Torres Leiva parte de un asunto en El viento sabe que vuelvo a casa: una vieja historia de una pareja desaparecida misteriosamente en Chiloé, región del sur de Chile, motivo que en la década del ochenta inspirara al director Ignacio Agüero para un documental. El tiempo ha pasado y el objetivo es buscar locaciones y personas para emprender una ficción con ribetes trágicos, pero lo que se impone finalmente es la puesta en escena de un proyecto que se niega a abandonar su condición germinal, como si de una presencia insomne se tratara. Nada de dramatismo ni de solemnidad; en todo caso, una exploración que parece eterna y una película que devela su mecanismo de armado, lejos de la pose,  y como ofrenda amistosa hacia el espectador. Su fachada es la naturalidad pero a medida que nos internamos en el trayecto de Agüero lo simple se torna complejo. Los cástings, los encuentros con los isleños, los apuntes en una libreta, son variantes de una escritura en proceso que se muestra como tal, porque ese es el tema: más allá de la planificación, del objeto, del motivo original, lo que rige el destino es aquello que sucede más allá de la creación. Por ello, se materializa la sensación de que todo el tiempo lo que vemos es lo que se está armando, un acto en potencia.

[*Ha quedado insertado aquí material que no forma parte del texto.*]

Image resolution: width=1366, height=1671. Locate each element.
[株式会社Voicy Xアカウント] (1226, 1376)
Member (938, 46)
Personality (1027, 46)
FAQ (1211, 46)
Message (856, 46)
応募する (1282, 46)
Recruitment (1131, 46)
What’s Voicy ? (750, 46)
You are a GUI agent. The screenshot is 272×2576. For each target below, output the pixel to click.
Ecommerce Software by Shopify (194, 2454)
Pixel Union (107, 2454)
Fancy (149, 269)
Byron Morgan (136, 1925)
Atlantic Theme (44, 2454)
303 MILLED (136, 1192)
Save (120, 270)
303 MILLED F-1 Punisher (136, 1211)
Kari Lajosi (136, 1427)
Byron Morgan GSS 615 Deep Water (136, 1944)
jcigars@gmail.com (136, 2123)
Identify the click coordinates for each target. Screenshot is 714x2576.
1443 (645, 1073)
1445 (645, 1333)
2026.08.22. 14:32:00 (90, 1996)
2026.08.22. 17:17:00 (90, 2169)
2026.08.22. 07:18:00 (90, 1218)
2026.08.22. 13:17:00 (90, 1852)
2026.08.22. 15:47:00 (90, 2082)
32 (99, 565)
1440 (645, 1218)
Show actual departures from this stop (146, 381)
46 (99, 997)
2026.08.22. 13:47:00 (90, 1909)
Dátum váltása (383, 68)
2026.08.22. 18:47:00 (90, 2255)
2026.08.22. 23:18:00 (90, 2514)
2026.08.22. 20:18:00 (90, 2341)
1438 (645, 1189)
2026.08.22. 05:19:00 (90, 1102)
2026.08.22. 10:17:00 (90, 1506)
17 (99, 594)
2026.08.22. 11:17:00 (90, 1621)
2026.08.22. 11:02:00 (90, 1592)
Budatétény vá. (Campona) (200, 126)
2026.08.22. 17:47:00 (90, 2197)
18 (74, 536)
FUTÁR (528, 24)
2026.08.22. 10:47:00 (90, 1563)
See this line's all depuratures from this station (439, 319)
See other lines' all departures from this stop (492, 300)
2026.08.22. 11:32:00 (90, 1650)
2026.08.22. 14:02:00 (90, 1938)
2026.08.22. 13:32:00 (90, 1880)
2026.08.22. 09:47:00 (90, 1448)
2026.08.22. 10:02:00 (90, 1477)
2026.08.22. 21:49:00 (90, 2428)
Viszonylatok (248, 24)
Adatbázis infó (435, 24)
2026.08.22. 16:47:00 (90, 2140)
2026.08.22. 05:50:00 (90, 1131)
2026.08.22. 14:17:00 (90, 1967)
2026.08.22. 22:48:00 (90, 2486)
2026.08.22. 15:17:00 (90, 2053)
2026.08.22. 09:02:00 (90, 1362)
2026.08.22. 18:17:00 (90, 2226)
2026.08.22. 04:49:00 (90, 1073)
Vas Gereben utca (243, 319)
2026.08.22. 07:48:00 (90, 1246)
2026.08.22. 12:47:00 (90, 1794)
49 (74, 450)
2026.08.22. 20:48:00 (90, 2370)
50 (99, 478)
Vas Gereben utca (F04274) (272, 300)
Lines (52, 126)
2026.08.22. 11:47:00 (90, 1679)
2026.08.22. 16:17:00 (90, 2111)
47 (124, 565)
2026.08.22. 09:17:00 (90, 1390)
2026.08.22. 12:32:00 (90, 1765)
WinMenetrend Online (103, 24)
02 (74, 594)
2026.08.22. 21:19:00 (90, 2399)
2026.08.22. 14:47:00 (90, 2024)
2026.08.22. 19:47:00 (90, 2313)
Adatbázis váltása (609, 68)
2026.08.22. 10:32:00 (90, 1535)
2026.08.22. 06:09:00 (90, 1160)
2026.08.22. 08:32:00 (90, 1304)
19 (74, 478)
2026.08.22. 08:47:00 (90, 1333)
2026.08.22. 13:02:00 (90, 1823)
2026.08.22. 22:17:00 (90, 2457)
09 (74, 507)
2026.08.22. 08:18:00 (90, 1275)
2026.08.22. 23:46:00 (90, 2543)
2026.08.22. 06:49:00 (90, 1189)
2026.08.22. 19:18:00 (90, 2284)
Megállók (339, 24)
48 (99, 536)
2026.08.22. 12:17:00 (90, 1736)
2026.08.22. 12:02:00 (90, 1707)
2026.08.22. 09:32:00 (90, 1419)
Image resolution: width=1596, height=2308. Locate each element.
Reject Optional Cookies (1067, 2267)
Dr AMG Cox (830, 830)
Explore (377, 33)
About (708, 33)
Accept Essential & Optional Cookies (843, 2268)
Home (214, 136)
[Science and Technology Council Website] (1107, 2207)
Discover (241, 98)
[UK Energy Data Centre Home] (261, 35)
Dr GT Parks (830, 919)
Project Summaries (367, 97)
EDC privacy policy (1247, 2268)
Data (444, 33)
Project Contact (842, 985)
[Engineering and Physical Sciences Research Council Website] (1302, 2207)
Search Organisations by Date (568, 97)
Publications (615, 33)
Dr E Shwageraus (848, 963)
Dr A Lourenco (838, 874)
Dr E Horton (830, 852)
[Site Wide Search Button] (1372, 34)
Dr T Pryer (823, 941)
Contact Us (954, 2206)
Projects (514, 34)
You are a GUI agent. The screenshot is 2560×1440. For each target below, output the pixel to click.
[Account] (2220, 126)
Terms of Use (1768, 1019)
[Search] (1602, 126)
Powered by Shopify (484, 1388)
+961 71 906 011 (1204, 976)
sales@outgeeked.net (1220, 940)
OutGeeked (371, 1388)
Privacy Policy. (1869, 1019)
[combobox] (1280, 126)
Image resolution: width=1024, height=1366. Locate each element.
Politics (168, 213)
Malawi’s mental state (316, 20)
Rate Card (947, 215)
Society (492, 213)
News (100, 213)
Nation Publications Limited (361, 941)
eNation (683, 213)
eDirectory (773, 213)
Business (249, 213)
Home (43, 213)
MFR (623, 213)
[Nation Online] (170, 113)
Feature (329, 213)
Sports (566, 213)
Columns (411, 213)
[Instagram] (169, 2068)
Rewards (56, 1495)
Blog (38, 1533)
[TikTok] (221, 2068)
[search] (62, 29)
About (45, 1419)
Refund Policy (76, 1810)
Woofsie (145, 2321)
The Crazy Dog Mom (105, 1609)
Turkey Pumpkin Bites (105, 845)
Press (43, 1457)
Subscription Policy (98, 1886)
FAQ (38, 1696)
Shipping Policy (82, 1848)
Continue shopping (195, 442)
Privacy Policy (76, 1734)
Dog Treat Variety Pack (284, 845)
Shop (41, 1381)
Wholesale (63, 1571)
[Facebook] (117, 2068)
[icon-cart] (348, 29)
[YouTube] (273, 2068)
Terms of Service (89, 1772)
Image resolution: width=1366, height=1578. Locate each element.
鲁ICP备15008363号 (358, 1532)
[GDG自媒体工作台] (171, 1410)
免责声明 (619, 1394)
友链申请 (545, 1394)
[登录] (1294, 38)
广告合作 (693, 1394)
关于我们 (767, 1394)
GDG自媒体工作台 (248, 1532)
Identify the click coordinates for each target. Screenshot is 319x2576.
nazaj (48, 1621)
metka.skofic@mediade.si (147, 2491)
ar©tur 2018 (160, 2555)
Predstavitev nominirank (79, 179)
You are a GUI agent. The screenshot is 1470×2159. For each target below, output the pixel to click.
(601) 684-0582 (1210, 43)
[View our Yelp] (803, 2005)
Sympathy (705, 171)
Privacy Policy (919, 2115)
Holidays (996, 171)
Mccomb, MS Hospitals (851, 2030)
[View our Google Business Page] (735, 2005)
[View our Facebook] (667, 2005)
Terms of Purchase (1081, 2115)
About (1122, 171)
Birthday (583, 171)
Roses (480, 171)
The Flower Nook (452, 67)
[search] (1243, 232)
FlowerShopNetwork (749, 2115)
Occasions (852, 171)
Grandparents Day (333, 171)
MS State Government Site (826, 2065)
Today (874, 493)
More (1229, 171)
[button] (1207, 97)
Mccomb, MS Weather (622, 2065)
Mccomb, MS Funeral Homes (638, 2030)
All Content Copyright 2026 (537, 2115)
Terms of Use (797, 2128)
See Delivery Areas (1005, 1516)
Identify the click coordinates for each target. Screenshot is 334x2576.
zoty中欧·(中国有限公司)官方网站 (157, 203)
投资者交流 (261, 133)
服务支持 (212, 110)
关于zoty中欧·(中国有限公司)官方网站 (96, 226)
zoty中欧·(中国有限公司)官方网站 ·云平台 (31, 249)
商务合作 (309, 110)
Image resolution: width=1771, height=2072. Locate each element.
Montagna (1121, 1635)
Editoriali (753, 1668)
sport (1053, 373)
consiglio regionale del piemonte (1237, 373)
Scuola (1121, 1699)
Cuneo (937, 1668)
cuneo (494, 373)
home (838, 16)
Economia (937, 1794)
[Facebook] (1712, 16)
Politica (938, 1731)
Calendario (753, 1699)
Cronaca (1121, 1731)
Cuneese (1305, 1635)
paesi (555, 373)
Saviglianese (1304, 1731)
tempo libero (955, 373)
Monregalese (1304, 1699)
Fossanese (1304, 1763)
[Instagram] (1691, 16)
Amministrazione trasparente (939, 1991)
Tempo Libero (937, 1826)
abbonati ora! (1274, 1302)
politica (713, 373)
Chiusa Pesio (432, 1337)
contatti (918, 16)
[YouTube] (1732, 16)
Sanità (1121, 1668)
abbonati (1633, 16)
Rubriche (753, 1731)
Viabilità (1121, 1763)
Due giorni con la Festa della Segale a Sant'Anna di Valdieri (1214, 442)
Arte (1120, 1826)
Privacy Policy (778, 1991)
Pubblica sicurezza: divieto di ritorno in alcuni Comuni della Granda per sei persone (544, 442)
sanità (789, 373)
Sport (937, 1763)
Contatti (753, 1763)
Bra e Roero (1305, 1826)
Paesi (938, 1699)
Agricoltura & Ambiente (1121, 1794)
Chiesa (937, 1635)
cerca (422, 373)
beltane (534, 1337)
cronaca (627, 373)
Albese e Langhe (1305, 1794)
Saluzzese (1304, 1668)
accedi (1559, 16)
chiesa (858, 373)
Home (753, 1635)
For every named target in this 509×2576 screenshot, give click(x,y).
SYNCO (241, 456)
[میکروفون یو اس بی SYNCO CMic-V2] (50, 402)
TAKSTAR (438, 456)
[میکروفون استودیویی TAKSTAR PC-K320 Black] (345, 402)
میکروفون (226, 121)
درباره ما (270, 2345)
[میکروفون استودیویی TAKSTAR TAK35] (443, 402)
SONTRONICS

Y es el hombre en un auto el que inicia el viaje y el que enciende el botón para las historias donde lo privado siempre será indicio de un sistema clasista, heterogéneo, y en el peor de los casos, segregador. Es el contexto de enunciación fundacional para hacer preguntas a los involucrados de manera tal que den rienda suelta al relato de sus vidas, mientras la escucha se produce siempre desde un plano de igualdad y a partir de la curiosidad del que indaga pero no se pone por encima de la alteridad. La imagen del sujeto que oye es también la del compilador de cuentos tradicionales que consagra su tiempo en remotas aldeas, pero la diferencia es el gesto humano que enmarca el encuentro y que nunca se impone desde un trampolín intelectual o pretende traducir la riqueza oral. Pero tampoco puede obviar que en ese pequeño territorio se manifiesten las mismas tensiones separatistas que en el resto del país. 

Hay un misterio en esa isla que Agüero no quiere disimular en sus cavilaciones, en sus tanteos, y que se prolonga con la cámara de Torres Leiva. Y hay un camino motivado por el azar. Una anciana que lo recibe en su casa se niega a darle indicaciones y solo le dice “el que sale a conocer, sale a conocer”; se trata de un eslabón más en la cadena de exploraciones y una intervención genial en la medida que demuele cualquier esqueleto de guión o mapa de itinerario. Torres Leiva juega en la misma cancha que Kiarostami y que todos esos grandes cineastas que enriquecen la idea del cine como experiencia de lo imprevisto, de un eterno presente donde todo parece estar por hacerse. Y antes de que el viento y el mar acompañen el regreso, nos invita a mirar a través de una ventana, la noche en la isla.